THE TIME TRAVELER’S WIFE
DIRECTOR: Robert Schwentke
CAST: Eric Bana, Rachel McAdams
rating: *
The Time Traveler’s Wife is based on a book by the same name by first-time author Audrey Niffenegger, apparently written at a time when she was disappointed in love. Involving a guy who travels back and forth in time, and in between finds time for a girl who he has loyally hitched to him since she was six, the plot is supposed to be a metaphor for problematic relationships and miscommunications.

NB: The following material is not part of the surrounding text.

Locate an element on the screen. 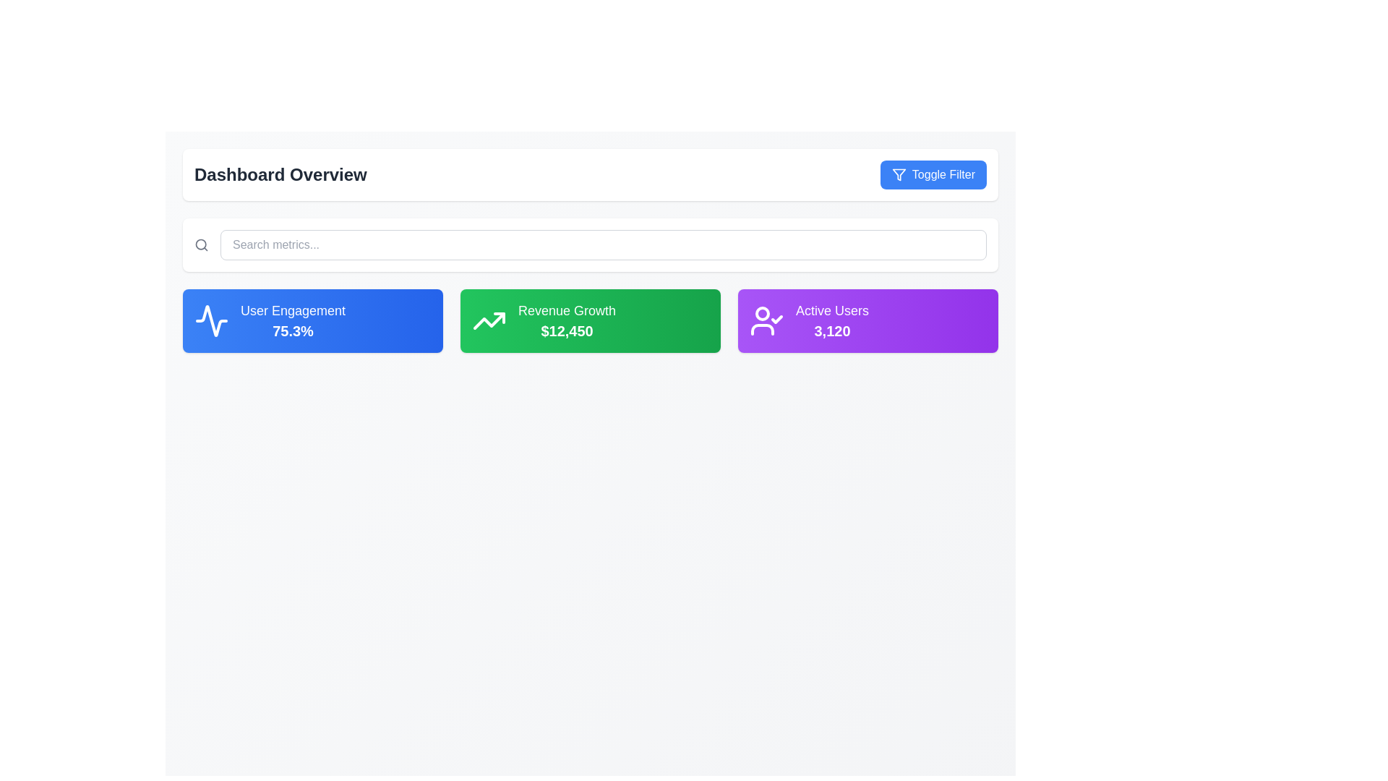 The image size is (1388, 781). displayed statistics from the Information card, which is the rightmost card in a row of three cards on the dashboard is located at coordinates (868, 320).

So far, so good, and great that Henry (Bana), with the burden of all non-committal men on his shoulders, finds himself stark naked, and without food and money, every time he “disappears” (while the camera gives us generous glimpses of his butt — every time, everywhere — nobody else seems to notice him — anytime, anywhere).

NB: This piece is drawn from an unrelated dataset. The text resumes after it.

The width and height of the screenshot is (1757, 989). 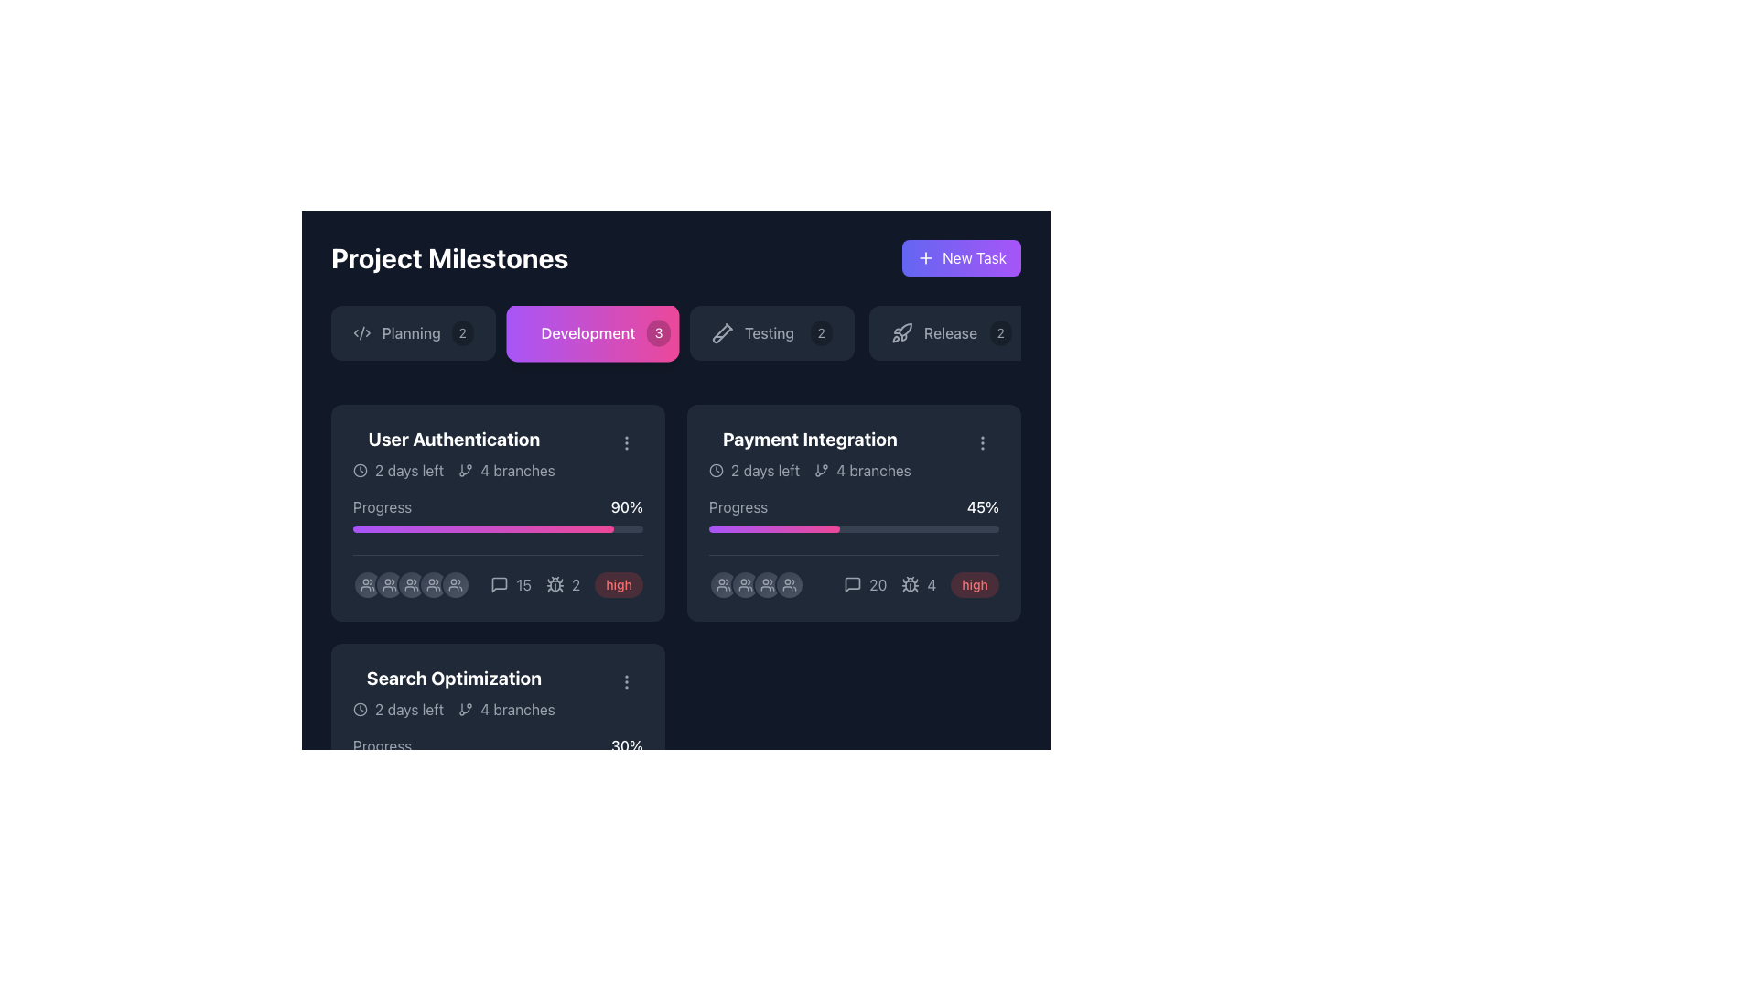 I want to click on the horizontal set of circular avatars representing users associated with a project, so click(x=389, y=822).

And then Niffenegger pulls out the piece de resistance: Henry’s amazingly non-complaining wife Clare (McAdams) keeps having miscarriages because of, presumably, his “genetic condition” (pardon Niffeneger’s genetics, and the 2.5 million who reportedly bought the book), and so without informing her, he has a vasectomy. Lo and behold, that same night, a younger Henry travels ahead from the past and impregnates Clare, and a healthy baby is made. “It’s not like I cheated on you,” she says.
That one scene sums up all that’s wrong with The Time Traveler’s Wife. Filmed largely in warm, glowing colours, cold, freezing winters and tepid, lukewarm emotions, it seems to have its focus completely askew. While a time traveller who, for one, has witnessed his mother dying in a horrible car crash “hundreds of times”, could be expected to have countless issues, the biggest ones the film is concerned with are pointless, like the lack of clothes.